A few weeks ago I made an announcement on social media that I was 1 year sober. I was not ready and I didn’t have the right words to share. I decided to do it anyway. I obsessed about the words that I would choose for the weeks leading up to the Soberversary. I wanted to be serious, but lighthearted. I wanted people to know it was a big deal and I was proud of myself. But I didn’t want anyone to think I was ever a raging mean alcoholic. I wanted to share the news and receive positive feedback and celebration from my friends, but I didn’t want to be vulnerable or open for criticism, judgment or imagination about addiction. I was scared. I was really frightened about what everyone would think. Once I shared, people were going to know and after it was documented, I couldn’t take it back. It was scary and I was anxious leading up to the date. Once the calendar turned and the 1 year sober date actually arrived, I decided to just post the exact thoughts I had in that moment. I hit post. Immediately, I felt a flood of relief to have finally gotten that off my chest. I had finally shared the secret I had been quietly working on all year long. I was letting people in and regardless of the outcome it felt wonderful. Then the comments and the likes started rolling in. My people were celebrating with me and rooting for my success and many of them have been on this path too.

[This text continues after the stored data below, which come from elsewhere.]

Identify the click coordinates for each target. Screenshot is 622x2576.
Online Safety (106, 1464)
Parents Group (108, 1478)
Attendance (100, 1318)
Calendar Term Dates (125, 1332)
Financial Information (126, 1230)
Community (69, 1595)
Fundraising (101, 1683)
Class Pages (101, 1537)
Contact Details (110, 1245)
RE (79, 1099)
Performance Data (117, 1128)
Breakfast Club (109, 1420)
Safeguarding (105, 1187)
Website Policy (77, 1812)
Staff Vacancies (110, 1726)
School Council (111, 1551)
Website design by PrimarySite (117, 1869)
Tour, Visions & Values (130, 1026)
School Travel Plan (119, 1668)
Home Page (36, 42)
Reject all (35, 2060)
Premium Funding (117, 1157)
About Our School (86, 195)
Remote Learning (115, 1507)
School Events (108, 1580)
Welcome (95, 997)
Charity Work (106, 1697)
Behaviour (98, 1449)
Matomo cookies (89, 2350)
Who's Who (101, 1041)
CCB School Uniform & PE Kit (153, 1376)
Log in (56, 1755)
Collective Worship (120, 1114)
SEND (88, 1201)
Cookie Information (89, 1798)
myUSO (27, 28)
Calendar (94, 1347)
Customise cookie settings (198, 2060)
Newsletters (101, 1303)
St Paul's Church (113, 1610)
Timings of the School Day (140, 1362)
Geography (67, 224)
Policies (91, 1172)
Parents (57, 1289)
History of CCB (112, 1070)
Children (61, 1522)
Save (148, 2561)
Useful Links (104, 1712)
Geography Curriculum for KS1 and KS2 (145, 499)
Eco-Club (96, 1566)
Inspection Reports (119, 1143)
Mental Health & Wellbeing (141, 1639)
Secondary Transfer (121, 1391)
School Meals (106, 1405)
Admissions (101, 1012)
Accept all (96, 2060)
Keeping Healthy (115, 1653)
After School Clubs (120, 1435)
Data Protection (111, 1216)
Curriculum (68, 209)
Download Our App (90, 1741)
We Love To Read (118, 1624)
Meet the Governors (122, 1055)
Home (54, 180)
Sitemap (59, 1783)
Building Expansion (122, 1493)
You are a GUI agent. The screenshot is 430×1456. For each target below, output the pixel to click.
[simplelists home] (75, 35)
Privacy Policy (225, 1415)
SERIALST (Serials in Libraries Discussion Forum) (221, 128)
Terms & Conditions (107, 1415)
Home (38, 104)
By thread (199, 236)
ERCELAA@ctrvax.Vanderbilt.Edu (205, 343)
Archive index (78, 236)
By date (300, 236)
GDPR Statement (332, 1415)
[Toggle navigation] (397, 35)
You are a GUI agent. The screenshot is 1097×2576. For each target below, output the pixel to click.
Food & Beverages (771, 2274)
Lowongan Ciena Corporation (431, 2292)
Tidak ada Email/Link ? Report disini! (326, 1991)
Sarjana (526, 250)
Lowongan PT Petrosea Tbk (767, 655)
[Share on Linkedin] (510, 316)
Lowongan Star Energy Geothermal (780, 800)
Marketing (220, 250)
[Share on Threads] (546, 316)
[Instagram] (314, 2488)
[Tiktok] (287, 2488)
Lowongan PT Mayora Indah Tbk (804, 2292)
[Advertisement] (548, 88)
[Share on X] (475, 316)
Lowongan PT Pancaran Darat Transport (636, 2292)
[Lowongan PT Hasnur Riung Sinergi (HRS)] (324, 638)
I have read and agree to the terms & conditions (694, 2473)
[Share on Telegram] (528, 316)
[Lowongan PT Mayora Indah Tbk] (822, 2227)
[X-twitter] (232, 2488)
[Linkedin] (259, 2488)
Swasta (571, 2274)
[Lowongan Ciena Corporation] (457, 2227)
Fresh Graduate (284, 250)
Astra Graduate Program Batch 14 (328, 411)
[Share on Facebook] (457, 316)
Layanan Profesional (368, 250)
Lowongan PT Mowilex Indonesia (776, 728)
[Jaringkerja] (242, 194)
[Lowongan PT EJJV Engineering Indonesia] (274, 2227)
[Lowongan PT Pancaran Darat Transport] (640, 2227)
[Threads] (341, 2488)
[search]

I am starting a new coaching business and a digital sobriety class. I am not ready. I have a plan, an idea, a guide and a road map. Each destination requires opening myself up a little bit more. I have to continue to be vulnerable. This is not easy for a perfectionist, like me. I want everything to be perfect before I invite others in. But if the house had to be perfectly clean before we have company, we would never have company.
So here it is. Here is this thing I am building. It is unfinished and imperfect. It will evolve. For now come see what I have started. Leave your thoughts and even criticism. I can take it. I welcome your feedback.
Let’s grow, connect and learn together. Thank you for showing up and coming to my website, even though the dishes aren’t done yet and I am answering the door in my robe. I’m glad you’re here and I can tell we are going to be friends.